I hope to get answers to all these questions when we start seeing specialists.

3 comments:

Erin said...

My 4 year old is also IGA deficient. We saw Dr Lower at Hutch Clinic and she is FANTASTIC! They tested her response to her infant vaccinations and found she only has 4% protection vs the 75-80% she should have. We redid several of her vaccinations and retested and she is in the normal range now. Now that we've boosted her immune system she rarely gets sick. She has had pneumonia (3rd time, 1st since boosting) and a virus but that is HUGE progress compared to literally being sick every other week with ear infections, sinus infections, pneumonia, etc. There IS hope! Hopefully they'll be able to boost your son's system and combined with developing naturally as he ages he will live a normal and healthy life! Also, another possibility is that the lab compared is numbers to that of an adult. Because my daughter is so low and my son has also been sick a lot, our pediatrician wanted him tested as well. She called me a bit panicked because his levels were critically low. When we met with Dr Lower for him she reviewed his numbers and said he was borderline low, but not critical. The lab doesn't take age into consideration. They only compare the numbers to "normal" which is really normal for an adult, not a child. So she looked at his number and his age and determined he was doing fine. He did end up needing revaccinated because of low titers on Hib and has a vitamin D deficiency, but nowhere near critical like we first were told.

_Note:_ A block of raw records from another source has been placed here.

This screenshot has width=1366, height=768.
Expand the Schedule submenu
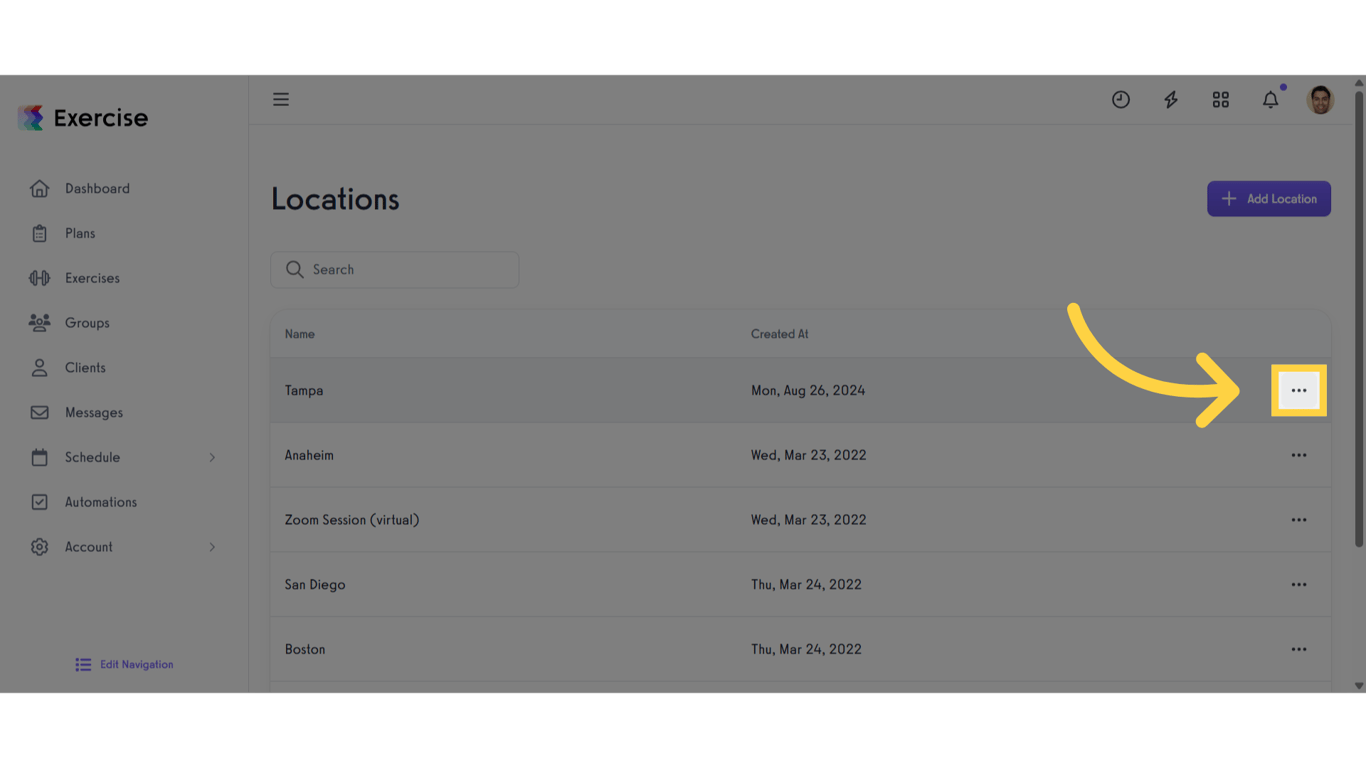pos(212,457)
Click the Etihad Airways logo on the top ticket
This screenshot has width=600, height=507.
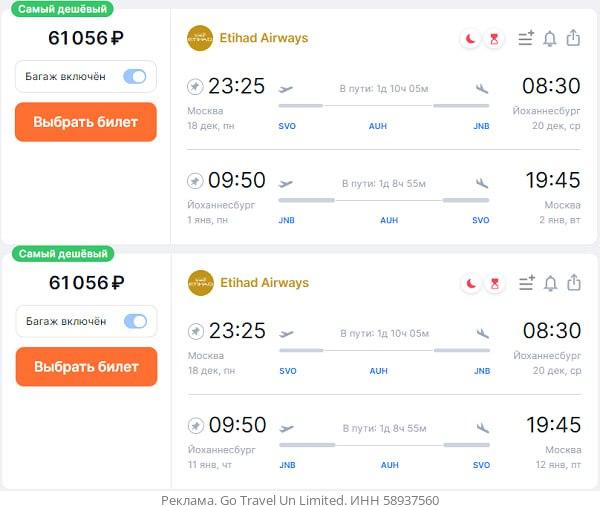click(x=200, y=38)
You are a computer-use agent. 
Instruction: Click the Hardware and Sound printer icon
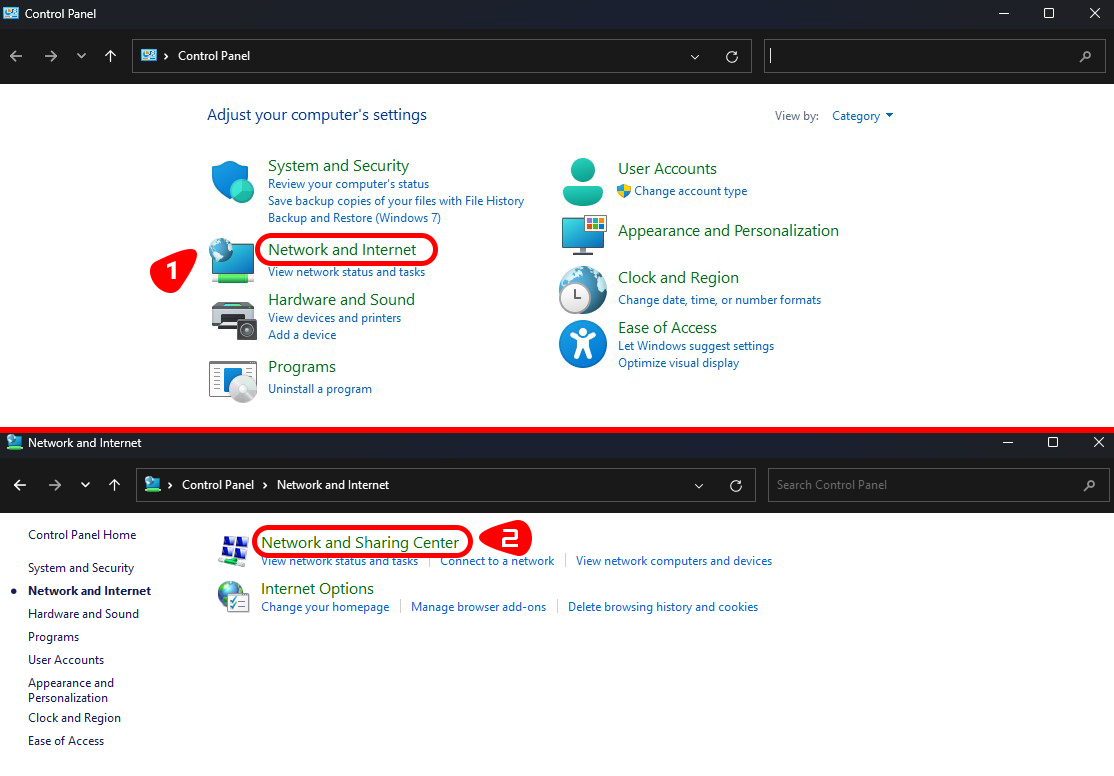(233, 320)
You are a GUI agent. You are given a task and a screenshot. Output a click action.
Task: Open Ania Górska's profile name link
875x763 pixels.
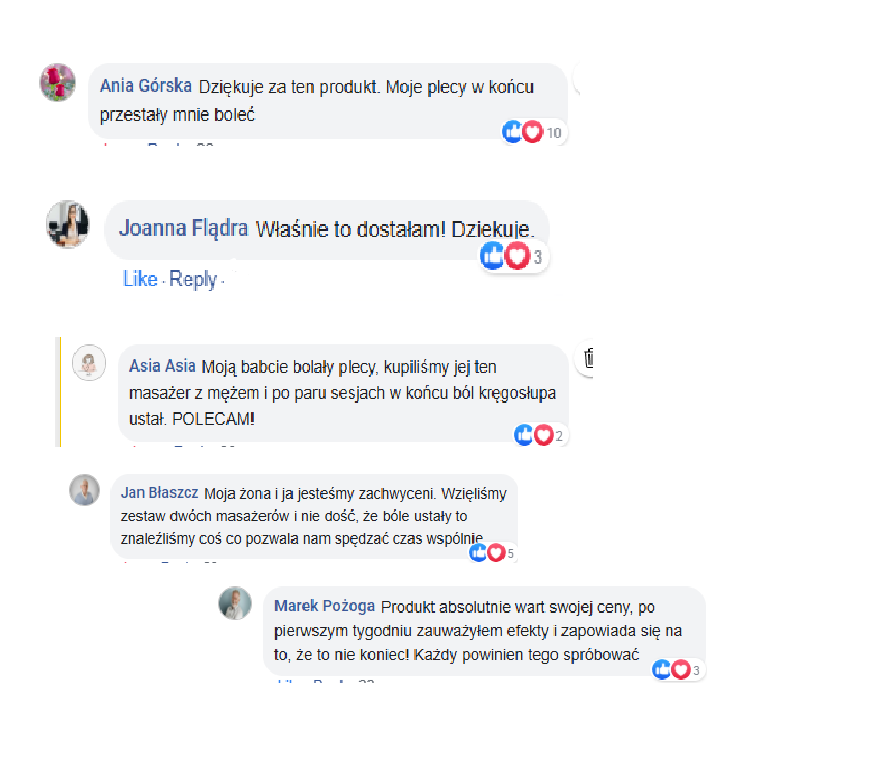146,86
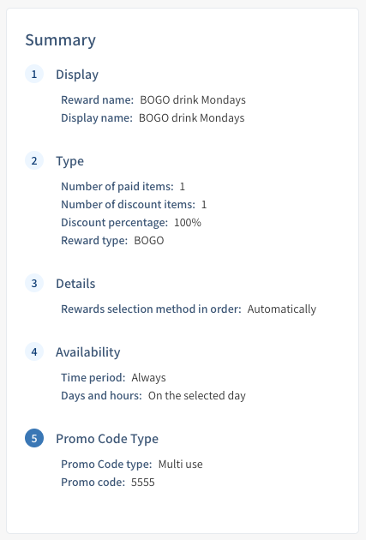Image resolution: width=366 pixels, height=540 pixels.
Task: Click the Multi use promo code type
Action: 180,464
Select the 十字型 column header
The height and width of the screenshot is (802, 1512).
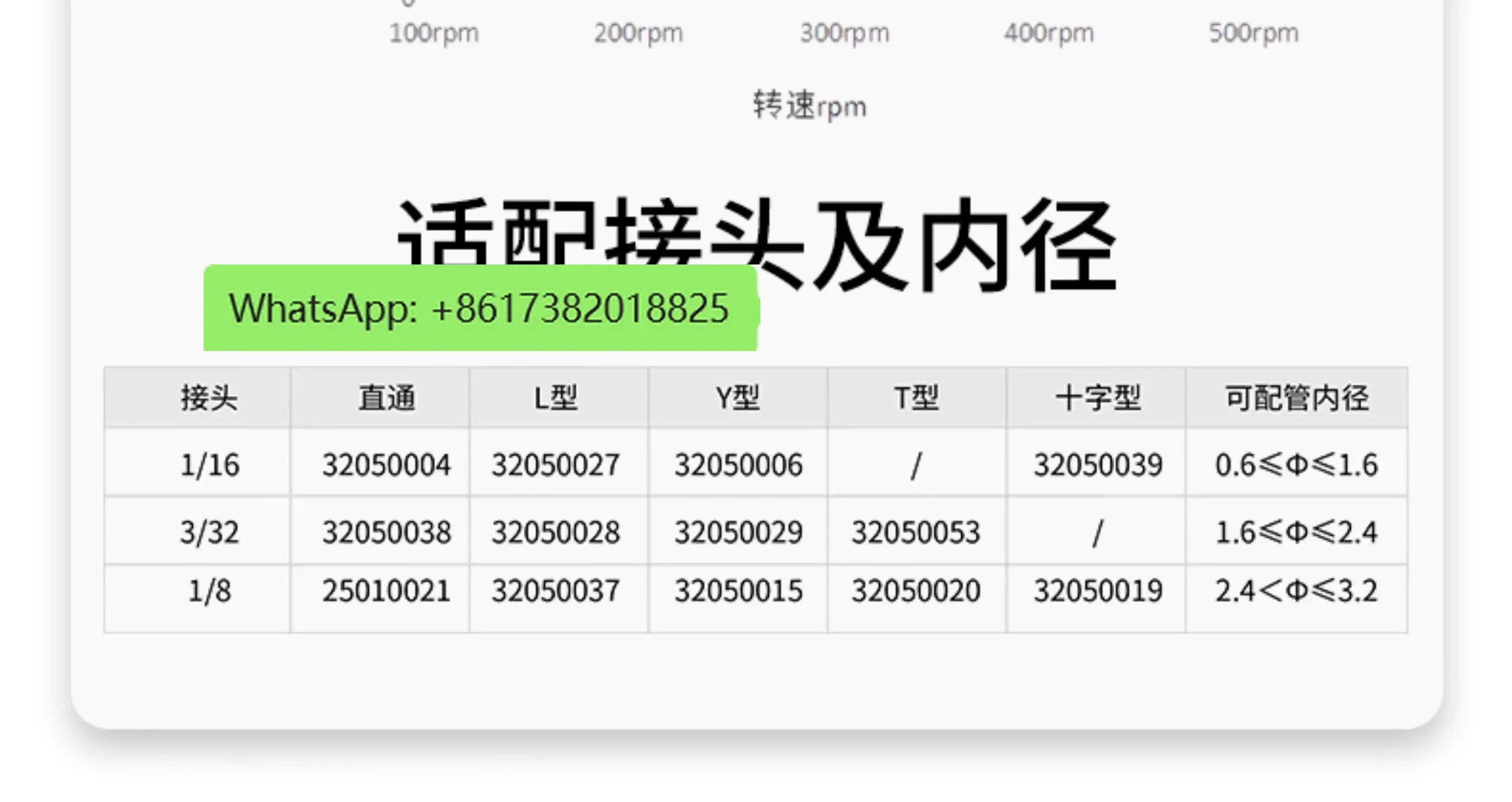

I hope that gives you a little bit of encouragement as you sit in the very long and stressful waiting period.

My Life as an Army Wife said...

Thank you so much for your input!! Very interesting. It's good to meet another IGA deficient mom.

I did just post an update. :-) We saw Dr. Galicia as she was the first available. He is low on some vaccines but we will be redoing those and are hoping his levels will come up to normal.
This is all so new to me. I finally feel like I am beginning to grasp everything. I am slightly concerned about this winter and the threat of pneumonia but we'll take care of that if it should come.

He just got over one pretty serious sickness, since being diagnosed, unfortunately it was a Saturday (isn't that when ALL kids get sick. ha) and we had to do walk in care. I wasn't totally happy with who we saw as he made me feel a bit dumb for bringing him in for a fever..but in the end he listened to me that he was IGA deficient and gave him antibiotics for the sinus infection and he kicked that in a couple days, which was amazing.

Erin said...

I'm going to go out on a limb and guess you saw Dr. Thode. He's an absolute idiot with the personality of a dead fish, so don't feel dumb at ALL! I've actually made him give me my co-pay back and walked out before because he was such a moron. He tried to tell me I couldn't have a medication because I was breastfeeding even though I had cleared it with the lactation consult, pediatrician & my OBGYN (plus done my own research, of course). I flat out refuse to see him now.